## How to complete this task
The records below are made of lines; count those holding the word "computer" and give the number only.

## Record extracts
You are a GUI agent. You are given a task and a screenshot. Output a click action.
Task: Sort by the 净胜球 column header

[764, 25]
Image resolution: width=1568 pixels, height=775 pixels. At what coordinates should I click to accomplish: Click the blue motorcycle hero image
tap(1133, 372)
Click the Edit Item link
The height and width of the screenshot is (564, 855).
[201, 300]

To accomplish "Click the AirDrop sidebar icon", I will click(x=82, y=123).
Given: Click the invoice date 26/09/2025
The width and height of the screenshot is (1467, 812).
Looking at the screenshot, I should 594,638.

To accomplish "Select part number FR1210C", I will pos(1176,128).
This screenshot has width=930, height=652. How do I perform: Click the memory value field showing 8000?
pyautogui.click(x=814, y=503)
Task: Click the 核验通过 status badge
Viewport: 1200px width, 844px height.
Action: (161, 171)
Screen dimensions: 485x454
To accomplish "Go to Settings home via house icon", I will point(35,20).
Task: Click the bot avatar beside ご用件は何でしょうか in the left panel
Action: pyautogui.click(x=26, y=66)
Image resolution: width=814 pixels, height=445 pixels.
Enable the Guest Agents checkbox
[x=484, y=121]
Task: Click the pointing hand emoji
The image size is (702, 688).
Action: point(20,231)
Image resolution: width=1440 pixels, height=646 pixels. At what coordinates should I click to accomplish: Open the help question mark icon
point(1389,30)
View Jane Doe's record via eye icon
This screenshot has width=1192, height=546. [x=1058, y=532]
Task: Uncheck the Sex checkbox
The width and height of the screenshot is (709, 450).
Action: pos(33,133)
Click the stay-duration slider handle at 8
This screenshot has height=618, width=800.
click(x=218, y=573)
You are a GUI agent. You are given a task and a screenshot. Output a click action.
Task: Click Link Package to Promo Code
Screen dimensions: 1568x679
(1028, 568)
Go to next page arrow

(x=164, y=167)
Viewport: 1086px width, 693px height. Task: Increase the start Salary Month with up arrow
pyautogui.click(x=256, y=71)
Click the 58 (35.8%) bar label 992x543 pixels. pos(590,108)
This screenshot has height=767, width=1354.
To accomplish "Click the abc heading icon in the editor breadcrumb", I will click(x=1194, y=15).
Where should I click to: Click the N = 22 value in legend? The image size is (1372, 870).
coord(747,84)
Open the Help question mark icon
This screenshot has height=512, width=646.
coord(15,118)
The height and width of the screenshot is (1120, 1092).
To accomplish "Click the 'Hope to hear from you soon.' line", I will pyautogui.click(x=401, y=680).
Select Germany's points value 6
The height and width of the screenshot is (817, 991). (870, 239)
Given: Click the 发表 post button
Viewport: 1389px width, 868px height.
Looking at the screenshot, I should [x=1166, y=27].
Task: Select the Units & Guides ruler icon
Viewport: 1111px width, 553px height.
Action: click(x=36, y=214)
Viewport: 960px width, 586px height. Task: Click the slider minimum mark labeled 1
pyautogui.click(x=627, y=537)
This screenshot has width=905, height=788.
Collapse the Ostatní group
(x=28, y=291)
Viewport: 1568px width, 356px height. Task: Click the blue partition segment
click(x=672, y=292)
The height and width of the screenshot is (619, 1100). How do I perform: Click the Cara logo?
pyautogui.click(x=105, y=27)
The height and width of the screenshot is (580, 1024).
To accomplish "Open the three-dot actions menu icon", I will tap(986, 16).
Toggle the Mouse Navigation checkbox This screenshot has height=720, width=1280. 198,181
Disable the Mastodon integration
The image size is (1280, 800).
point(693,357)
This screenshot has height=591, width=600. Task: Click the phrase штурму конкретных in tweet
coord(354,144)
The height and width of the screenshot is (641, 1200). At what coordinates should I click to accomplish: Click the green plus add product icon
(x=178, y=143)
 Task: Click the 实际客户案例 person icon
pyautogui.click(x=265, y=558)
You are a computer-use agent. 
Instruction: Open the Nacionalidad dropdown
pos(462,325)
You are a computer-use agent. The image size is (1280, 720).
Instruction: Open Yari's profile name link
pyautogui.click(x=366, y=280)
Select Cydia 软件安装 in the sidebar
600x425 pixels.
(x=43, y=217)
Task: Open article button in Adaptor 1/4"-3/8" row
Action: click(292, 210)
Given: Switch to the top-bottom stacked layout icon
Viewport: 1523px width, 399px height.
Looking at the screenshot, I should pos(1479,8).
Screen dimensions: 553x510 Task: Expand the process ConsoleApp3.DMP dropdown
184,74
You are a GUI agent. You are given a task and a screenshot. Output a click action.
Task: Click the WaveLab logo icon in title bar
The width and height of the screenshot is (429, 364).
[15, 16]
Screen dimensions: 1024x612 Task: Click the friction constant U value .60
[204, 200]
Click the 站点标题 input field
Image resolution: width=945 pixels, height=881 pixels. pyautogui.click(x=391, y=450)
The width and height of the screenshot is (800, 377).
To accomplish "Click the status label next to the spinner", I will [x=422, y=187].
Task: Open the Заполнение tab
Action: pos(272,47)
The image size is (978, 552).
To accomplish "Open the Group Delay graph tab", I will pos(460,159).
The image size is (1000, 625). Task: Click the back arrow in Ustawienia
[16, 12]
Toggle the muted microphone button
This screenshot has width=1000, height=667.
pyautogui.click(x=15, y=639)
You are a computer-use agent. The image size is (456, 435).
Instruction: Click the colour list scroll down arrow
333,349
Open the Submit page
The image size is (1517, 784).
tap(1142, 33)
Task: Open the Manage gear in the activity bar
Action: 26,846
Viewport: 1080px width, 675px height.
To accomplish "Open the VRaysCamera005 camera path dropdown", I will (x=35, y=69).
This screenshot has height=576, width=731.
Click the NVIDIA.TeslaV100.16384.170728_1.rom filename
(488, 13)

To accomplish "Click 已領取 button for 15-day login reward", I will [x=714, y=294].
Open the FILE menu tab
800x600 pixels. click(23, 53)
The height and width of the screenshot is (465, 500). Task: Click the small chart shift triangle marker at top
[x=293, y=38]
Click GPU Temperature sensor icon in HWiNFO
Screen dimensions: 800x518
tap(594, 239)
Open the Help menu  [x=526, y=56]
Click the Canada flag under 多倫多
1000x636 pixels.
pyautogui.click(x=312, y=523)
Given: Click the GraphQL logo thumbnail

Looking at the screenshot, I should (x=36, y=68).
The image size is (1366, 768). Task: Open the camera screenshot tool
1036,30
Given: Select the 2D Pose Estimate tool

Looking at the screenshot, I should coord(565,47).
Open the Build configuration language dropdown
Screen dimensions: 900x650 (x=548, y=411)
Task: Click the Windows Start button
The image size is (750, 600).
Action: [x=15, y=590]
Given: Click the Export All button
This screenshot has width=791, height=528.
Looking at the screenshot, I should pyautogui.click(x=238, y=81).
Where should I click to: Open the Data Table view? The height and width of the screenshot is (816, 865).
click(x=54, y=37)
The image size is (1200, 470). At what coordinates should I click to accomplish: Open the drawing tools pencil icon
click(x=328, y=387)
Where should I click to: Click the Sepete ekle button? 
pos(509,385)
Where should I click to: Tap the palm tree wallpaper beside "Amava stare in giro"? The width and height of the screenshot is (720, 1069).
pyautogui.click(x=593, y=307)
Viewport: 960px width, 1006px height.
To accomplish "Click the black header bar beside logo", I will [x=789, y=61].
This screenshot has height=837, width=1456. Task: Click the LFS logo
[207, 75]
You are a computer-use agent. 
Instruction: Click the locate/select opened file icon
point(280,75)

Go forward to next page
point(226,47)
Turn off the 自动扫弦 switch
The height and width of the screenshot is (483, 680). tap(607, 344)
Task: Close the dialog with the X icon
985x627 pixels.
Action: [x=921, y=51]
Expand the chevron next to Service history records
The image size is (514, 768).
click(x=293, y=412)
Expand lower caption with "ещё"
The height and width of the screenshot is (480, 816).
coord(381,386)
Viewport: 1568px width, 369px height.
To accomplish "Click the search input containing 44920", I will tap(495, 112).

## Output for this exercise
4